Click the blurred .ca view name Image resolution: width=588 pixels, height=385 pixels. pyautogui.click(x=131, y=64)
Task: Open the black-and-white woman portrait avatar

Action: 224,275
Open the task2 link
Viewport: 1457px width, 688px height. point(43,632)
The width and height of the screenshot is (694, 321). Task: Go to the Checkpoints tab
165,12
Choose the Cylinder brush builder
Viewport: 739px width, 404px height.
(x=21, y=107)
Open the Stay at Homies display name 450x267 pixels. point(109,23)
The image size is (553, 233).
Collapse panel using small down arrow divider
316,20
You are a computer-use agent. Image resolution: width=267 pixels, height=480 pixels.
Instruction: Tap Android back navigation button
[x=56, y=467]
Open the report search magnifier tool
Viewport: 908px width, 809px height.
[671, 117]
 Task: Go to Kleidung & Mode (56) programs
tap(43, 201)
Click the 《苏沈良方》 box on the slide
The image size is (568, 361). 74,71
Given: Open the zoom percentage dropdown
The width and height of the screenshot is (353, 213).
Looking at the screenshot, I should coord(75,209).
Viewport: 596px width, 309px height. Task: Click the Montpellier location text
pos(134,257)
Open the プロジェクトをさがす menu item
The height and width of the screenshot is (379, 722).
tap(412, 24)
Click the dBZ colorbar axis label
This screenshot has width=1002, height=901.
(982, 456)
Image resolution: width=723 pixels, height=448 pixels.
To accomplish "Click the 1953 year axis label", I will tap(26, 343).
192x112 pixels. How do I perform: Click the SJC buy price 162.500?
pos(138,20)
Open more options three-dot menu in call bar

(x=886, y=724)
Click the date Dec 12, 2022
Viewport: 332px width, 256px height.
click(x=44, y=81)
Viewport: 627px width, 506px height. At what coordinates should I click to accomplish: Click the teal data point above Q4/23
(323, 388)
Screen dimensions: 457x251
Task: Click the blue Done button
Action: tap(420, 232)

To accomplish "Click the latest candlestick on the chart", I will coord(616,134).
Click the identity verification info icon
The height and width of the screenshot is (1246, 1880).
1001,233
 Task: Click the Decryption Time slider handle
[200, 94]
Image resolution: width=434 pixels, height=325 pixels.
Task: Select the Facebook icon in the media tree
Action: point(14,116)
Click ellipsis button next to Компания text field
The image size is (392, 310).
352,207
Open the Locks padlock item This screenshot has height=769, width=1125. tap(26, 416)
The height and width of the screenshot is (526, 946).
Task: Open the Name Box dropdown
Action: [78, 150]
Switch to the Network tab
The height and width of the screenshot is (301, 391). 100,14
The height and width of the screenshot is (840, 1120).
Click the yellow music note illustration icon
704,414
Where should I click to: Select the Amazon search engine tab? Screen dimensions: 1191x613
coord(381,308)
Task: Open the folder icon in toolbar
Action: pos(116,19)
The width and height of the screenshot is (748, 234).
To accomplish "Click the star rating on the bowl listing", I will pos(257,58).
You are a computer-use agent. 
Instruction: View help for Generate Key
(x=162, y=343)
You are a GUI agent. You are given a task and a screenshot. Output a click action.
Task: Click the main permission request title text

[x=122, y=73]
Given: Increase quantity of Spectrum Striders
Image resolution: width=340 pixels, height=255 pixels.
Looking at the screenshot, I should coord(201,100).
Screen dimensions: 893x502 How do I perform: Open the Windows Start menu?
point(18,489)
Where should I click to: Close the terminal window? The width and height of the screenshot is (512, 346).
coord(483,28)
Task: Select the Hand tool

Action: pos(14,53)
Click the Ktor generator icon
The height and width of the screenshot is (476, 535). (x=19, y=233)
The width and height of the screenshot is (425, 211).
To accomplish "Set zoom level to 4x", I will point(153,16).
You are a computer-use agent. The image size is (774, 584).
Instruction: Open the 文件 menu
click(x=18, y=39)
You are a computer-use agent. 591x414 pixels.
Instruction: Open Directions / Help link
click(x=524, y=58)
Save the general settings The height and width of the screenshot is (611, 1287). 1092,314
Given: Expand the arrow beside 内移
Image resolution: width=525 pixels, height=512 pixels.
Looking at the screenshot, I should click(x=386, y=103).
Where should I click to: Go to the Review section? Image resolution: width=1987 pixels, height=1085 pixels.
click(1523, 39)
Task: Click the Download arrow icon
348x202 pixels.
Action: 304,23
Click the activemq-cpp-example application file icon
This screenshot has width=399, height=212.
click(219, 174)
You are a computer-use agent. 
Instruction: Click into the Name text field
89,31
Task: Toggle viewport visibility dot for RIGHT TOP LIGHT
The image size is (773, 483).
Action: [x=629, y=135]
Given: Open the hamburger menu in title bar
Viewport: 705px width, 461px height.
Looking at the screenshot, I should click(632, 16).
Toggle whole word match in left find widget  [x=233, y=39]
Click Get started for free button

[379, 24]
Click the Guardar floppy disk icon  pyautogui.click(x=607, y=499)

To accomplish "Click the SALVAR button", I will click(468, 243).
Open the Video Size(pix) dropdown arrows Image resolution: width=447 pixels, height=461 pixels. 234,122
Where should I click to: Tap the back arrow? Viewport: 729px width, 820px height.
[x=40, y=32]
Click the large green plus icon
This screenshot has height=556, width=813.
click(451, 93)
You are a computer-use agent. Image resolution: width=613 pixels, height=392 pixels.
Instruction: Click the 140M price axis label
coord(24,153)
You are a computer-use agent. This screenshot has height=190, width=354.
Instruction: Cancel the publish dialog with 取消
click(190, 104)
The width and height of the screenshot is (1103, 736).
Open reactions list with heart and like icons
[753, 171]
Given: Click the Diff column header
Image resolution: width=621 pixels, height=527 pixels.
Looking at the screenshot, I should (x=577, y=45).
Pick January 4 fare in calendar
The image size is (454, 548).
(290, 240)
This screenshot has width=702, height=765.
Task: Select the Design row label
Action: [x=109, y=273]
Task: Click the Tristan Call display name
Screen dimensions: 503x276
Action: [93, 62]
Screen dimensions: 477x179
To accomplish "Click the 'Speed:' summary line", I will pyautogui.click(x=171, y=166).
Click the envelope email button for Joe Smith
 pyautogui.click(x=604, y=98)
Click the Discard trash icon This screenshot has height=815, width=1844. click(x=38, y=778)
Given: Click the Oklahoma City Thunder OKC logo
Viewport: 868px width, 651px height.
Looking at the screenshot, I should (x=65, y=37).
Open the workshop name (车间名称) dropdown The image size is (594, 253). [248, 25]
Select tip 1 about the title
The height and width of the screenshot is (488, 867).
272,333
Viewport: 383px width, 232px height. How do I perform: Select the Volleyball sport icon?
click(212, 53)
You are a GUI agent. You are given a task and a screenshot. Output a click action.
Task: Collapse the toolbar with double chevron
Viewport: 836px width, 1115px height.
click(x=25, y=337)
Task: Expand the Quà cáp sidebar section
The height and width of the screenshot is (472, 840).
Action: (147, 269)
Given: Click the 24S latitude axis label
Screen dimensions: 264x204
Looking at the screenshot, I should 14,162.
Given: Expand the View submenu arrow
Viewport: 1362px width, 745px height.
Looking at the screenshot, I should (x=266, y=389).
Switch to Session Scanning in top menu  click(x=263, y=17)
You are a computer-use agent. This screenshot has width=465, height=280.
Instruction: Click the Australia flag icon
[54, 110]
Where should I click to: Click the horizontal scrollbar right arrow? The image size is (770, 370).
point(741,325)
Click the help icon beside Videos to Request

EXERCISE:
The first line of the entries, the line with "Given: Open the zoom percentage dropdown", and every line between them should be retyped exactly, and nothing else.

WRITTEN RESPONSE:
Click the blurred .ca view name Image resolution: width=588 pixels, height=385 pixels. pyautogui.click(x=131, y=64)
Task: Open the black-and-white woman portrait avatar

Action: 224,275
Open the task2 link
Viewport: 1457px width, 688px height. point(43,632)
The width and height of the screenshot is (694, 321). Task: Go to the Checkpoints tab
165,12
Choose the Cylinder brush builder
Viewport: 739px width, 404px height.
(x=21, y=107)
Open the Stay at Homies display name 450x267 pixels. point(109,23)
The image size is (553, 233).
Collapse panel using small down arrow divider
316,20
You are a computer-use agent. Image resolution: width=267 pixels, height=480 pixels.
Instruction: Tap Android back navigation button
[x=56, y=467]
Open the report search magnifier tool
Viewport: 908px width, 809px height.
[671, 117]
 Task: Go to Kleidung & Mode (56) programs
tap(43, 201)
Click the 《苏沈良方》 box on the slide
The image size is (568, 361). 74,71
Given: Open the zoom percentage dropdown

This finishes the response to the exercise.